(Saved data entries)
"""
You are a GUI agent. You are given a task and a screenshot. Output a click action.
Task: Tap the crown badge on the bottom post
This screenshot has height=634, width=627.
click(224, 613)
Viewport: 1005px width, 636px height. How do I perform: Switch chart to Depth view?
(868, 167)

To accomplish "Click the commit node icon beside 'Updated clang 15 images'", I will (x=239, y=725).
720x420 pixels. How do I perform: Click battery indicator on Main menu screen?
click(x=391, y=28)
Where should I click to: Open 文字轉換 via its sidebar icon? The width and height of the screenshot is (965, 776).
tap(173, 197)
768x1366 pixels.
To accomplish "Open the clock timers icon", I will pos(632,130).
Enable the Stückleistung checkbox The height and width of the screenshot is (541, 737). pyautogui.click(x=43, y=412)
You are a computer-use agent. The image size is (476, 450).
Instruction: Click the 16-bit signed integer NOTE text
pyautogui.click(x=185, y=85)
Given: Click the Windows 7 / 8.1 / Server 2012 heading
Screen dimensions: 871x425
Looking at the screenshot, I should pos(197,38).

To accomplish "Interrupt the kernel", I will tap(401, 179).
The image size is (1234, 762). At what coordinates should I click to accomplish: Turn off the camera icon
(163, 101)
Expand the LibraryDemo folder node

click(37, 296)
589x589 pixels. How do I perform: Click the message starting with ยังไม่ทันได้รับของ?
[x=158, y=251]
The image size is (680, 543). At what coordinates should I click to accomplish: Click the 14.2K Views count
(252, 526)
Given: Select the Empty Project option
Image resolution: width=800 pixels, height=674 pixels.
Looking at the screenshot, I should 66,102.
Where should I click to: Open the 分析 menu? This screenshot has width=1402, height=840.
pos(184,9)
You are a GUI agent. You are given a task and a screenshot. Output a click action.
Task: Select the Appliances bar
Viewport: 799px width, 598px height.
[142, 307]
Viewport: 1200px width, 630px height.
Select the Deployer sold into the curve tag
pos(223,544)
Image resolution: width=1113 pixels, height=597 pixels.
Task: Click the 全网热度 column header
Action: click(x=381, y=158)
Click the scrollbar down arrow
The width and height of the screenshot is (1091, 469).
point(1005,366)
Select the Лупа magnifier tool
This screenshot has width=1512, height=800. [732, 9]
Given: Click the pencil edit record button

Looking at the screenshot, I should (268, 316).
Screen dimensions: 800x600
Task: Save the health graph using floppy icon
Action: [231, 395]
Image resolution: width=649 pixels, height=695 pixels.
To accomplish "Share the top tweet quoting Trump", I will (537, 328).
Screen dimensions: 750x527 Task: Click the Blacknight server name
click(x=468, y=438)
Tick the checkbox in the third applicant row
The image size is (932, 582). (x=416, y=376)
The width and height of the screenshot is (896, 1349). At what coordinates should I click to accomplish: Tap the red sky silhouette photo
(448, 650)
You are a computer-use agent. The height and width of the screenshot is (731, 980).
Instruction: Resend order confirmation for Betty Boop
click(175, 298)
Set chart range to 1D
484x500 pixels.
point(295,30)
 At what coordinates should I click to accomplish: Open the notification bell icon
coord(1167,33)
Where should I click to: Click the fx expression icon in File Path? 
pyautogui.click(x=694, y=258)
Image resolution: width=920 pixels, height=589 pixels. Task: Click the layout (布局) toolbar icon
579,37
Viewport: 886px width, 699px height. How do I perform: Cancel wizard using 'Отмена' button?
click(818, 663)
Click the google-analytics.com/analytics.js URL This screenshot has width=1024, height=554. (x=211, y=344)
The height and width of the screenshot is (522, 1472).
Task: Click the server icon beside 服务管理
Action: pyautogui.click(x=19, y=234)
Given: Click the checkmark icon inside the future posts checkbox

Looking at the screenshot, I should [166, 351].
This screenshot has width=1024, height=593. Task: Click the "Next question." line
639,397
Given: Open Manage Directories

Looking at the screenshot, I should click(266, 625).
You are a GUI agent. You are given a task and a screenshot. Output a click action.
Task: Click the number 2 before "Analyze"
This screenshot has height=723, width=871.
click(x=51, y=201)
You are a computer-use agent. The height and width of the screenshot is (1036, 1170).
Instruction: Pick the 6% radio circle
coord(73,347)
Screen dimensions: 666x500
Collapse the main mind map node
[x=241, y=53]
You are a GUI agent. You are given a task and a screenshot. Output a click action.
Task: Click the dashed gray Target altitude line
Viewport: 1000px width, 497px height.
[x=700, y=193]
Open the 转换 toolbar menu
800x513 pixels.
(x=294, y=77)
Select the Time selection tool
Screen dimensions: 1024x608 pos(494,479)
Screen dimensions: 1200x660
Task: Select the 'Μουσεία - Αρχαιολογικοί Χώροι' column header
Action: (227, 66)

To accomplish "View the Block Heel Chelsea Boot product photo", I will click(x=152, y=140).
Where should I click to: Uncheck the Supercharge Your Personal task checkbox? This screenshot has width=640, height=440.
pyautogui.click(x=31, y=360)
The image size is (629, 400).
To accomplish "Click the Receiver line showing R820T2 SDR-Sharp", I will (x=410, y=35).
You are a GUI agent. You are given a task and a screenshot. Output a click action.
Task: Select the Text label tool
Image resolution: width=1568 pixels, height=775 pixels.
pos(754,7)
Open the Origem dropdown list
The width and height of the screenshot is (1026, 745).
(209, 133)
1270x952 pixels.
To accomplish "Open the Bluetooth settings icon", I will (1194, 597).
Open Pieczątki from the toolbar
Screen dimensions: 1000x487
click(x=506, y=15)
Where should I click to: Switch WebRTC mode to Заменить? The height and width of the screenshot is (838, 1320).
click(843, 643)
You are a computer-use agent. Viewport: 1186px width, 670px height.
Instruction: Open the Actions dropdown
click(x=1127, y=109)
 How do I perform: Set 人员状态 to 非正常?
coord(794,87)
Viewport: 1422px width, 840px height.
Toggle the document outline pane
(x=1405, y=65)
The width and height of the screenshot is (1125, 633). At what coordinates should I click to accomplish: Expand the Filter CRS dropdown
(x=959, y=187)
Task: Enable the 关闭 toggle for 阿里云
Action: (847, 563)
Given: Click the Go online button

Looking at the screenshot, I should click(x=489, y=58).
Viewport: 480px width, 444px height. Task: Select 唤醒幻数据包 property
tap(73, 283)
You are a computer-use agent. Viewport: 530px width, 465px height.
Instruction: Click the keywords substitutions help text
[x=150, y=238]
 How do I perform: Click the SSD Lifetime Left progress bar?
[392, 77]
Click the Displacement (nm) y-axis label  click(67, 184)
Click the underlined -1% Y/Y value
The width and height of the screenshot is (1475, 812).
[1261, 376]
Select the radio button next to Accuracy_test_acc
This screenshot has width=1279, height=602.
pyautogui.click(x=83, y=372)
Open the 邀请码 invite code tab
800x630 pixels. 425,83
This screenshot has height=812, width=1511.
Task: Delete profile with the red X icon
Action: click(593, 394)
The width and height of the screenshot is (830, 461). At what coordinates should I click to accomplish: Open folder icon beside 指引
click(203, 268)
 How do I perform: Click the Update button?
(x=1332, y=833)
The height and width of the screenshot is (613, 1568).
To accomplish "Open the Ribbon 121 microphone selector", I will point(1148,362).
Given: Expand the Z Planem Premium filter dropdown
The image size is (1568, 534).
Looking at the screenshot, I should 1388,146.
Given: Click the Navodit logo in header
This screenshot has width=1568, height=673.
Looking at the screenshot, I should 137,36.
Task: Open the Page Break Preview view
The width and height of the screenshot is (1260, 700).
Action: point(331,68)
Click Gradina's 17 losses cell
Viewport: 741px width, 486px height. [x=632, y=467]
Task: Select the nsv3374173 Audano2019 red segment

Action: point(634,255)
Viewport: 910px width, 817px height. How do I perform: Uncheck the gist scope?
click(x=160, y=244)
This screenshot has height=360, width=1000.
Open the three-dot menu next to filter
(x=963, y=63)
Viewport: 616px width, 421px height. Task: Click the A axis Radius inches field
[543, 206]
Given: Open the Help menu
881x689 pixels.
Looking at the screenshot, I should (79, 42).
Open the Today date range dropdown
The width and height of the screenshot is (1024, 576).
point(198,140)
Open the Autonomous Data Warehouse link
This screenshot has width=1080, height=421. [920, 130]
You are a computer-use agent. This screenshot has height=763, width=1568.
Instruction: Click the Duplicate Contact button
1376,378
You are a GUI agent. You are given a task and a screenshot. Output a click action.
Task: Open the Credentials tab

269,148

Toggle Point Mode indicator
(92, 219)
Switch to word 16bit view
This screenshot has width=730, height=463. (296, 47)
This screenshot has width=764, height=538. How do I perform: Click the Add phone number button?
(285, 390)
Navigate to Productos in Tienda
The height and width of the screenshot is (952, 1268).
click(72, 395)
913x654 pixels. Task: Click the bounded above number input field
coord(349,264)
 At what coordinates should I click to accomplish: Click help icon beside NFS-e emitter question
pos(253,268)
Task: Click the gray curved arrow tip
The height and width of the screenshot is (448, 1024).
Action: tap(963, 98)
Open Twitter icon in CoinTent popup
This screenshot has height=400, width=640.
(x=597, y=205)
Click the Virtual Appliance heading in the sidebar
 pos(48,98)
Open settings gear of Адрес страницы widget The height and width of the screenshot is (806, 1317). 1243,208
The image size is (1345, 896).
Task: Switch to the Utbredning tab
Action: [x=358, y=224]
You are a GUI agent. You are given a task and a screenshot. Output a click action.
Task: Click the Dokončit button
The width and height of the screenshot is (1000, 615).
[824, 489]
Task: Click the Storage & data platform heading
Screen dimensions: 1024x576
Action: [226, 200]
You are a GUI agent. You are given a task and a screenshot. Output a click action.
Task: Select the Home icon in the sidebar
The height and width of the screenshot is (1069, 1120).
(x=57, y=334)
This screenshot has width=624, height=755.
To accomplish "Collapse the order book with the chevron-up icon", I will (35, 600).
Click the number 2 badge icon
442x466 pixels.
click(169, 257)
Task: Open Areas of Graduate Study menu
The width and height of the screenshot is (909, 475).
"""
> [What you have to do] Gather all lines from the records above in which "gray" appears.

> [Response below]
Task: Click the dashed gray Target altitude line
Task: Click the gray curved arrow tip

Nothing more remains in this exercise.